AI technology helps to reconstruct portraits almost sculpted from just the voice

Scientists at Massachusetts Institute of Technology (MIT-USA) for the first time succeeded in applying algorithms to reconstruct portraits from only voices.

An AI algorithm called Speech2Face, developed by artificial intelligence (AI) scientists at MIT's Computer Science and Artificial Intelligence Laboratory (CSAIL), helps reconstruct a person's face with just a glance. with a short voice recording and the results were impressive.

Picture 1 of AI technology helps to reconstruct portraits almost sculpted from just the voice
The team's task was to reconstruct an image of a person's face from a short voice recording.

First, the researchers designed and trained a deep learning artificial neural network, using millions of videos from YouTube and the internet of people talking.

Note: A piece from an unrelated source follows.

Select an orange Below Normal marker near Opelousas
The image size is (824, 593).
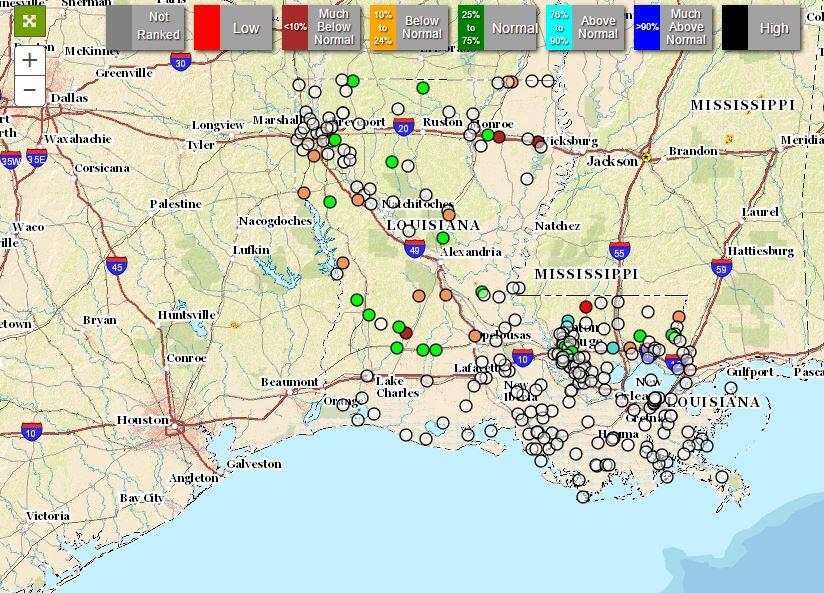click(475, 338)
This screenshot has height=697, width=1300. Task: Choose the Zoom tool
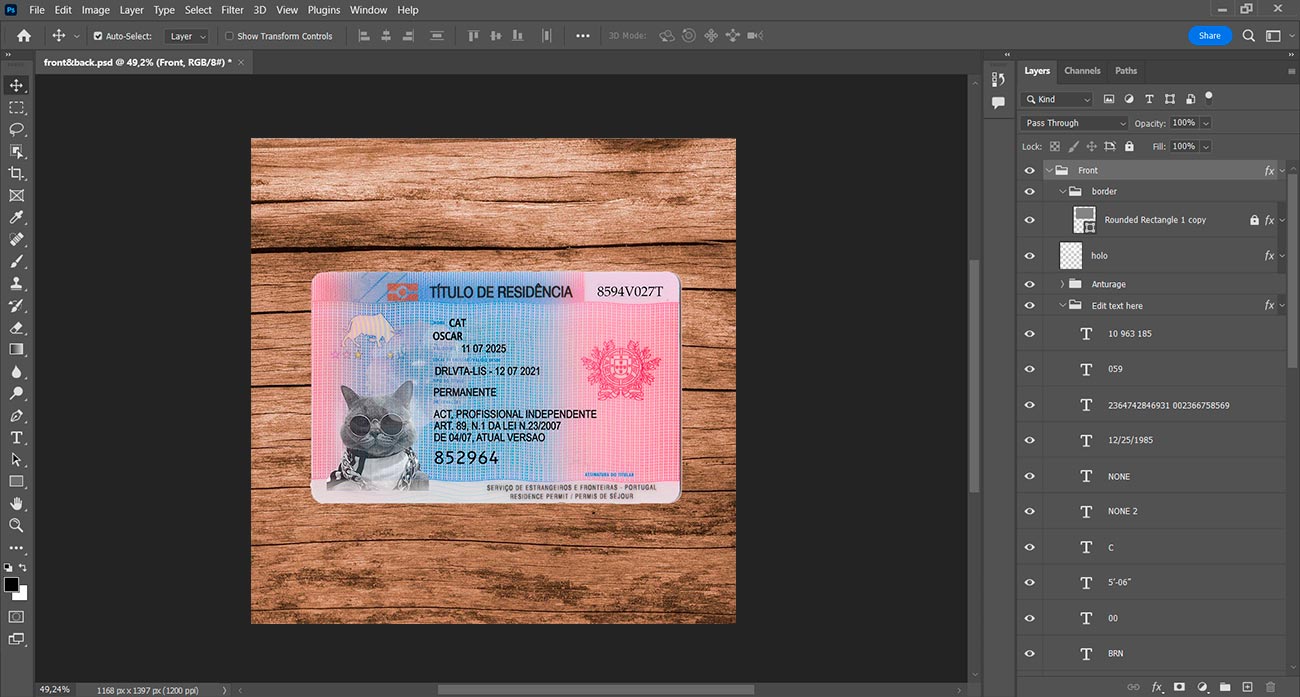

During this training, the AI learned the correlation between the sound of the voice and what the speaker looks like. Those correlations allow the AI to make the best guesses about the speaker's age, gender, and nationality.

There is no human involvement in the training process. The AI is only given a large amount of video and is tasked with finding the correlation between speech characteristics and facial features.

Once trained, the AI got very good at creating portraits based solely on voice recordings that resembled what the real speaker would look like.

Picture 2 of AI technology helps to reconstruct portraits almost sculpted from just the voice
Actual image of the speaker (left) and the image reconstructed by AI from their voice (right).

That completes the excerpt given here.